I am not writing this to trash wearables. I wear my own Polar every day. But I know what the number on the display achieves β€” and where it stops helping.

When is AI calculation enough β€” and who really needs the lab?

The short answer: most recreational athletes do not need a lactate step test. LLM calculation or a wearable estimate is enough for most training purposes.

You do not have any value yet β€” where to start?

No wearable, no lab, no race time? No problem. The Cooper test needs a track or a measured distance, 12 minutes of time and no equipment. The resulting VO2max estimate is rough β€” but it is your personal starting value, not that of an average person from a formula. You can work with it straight away.

When AI calculation is sufficient

When you are tracking your aerobic trend β€” a VO2max rising from 38 to 42 is a valid signal, even if the absolute value is a few points off. When you want rough training zones (Easy vs Tempo vs Hard), an LLM-calculated value works well enough as a starting point. When you are not planning a race and simply want to train more healthily: a wearable or a Cooper test plus an LLM calculation is perfectly sufficient.

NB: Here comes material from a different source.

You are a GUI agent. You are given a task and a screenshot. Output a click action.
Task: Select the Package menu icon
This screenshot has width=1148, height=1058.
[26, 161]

Who really should go to the lab

Competitive athletes preparing for a specific event β€” sub-3 marathon, triathlon, cycling race β€” who want to calibrate their training zones precisely. The lactate step test delivers VT1 and VT2 (the ventilatory thresholds) and a complete lactate profile. Those are the values you build zones from that fit you β€” not an average from reference data.

Athletes with VO2max above ~55 ml/kg/min: wearable algorithms are calibrated for recreational athletes. In that performance range the estimate becomes unreliable β€” the models simply have too little training data here. Anyone training at that level gets different zones from the lab than from any app.

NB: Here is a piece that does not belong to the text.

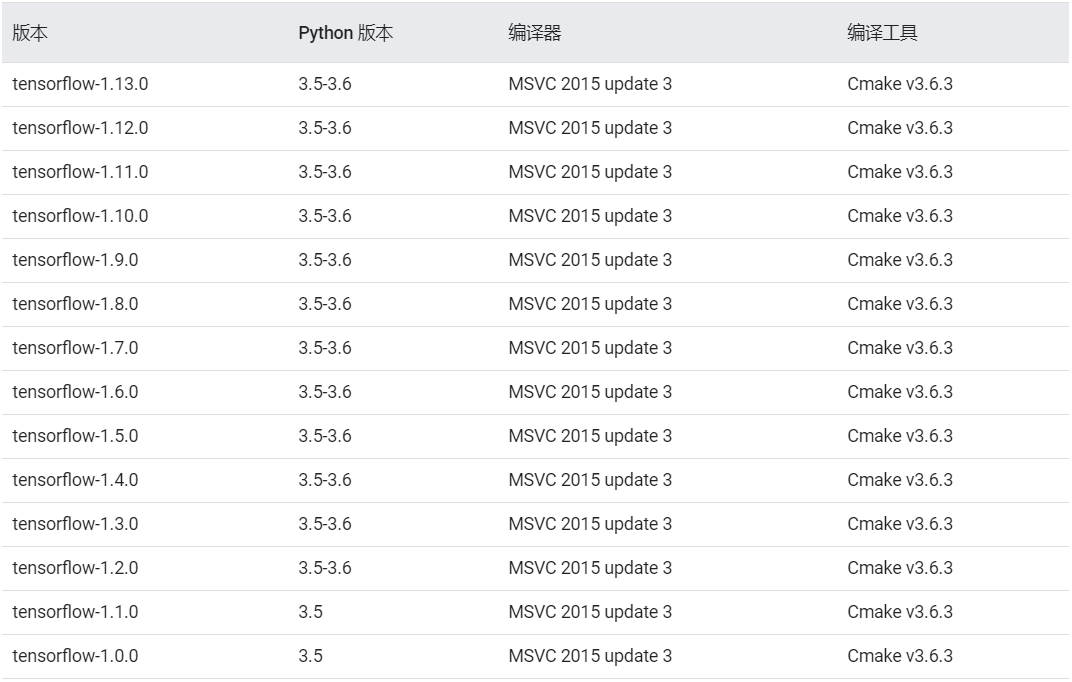1072x682 pixels.
Task: Click Python 3.5-3.6 in tensorflow-1.2.0 row
Action: click(325, 568)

What if my VO2max does not rise despite training?

That is a scenario that occurs more often than people think β€” and neither AI nor wearables can explain it directly. A stagnating VO2max with constant training usually points to one of three problems: the intensity distribution is wrong (too much in the middle range, too little real Zone-2 work and too few hard intervals), recovery is insufficient (volume too high for your regeneration capacity), or the value itself is simply measured incorrectly. A lactate step test reveals which of these three problems is at play β€” that is the real reason for the test, not the number in itself.

The practical recommendation

Start with method 1 or 2 via an LLM. Use the result as a trend indicator. If you are training systematically to a plan but results fail to appear β€” then a lactate step test is worthwhile. Not before.

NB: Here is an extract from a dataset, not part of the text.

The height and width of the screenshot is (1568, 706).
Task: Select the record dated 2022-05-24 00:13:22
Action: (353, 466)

VO2max is one of several physiological parameters you should hand over to the AI β€” which other values are decisive for endurance and strength training is explained in Physiological foundations for AI training: your data as prompt context.

FAQ

Can ChatGPT calculate my VO2max? Yes β€” if you provide valid inputs. A race time (Daniels VDOT), a Cooper-test distance or HR data from a submaximal test. The LLM applies validated formulas and can take context factors into account. It does not measure β€” it calculates.

How accurate is Garmin's VO2max estimate? Heavily dependent on fitness level: in moderately trained runners recent studies show a MAPE of 2.8–4.1%, in highly trained athletes ~9–10%. There is no blanket answer.

Can the Apple Watch measure my VO2max? Estimate yes, measure no. The Apple Watch computes an estimate from heart rate and GPS pace after at least 20 minutes of outdoor activity. Independent studies show a MAPE of ~16% across all fitness levels.

When is a lactate step test worth doing instead of an AI estimate? When you want to determine training zones precisely, before race preparation, or when you hit a performance plateau. The lactate test delivers threshold values (VT1, VT2) and a complete metabolic profile β€” that is something no wearable and no LLM gives you.

Why does my Polar estimate differ from the lab value? OwnIndex is based on resting measurement β€” resting HR, HRV and user profile. Errors arise from imprecise profile data, poor sensor contact during measurement, or HRV fluctuations driven by daily form. As a trend value over weeks, OwnIndex is reliable; for precise training zones the lactate step test remains the better choice.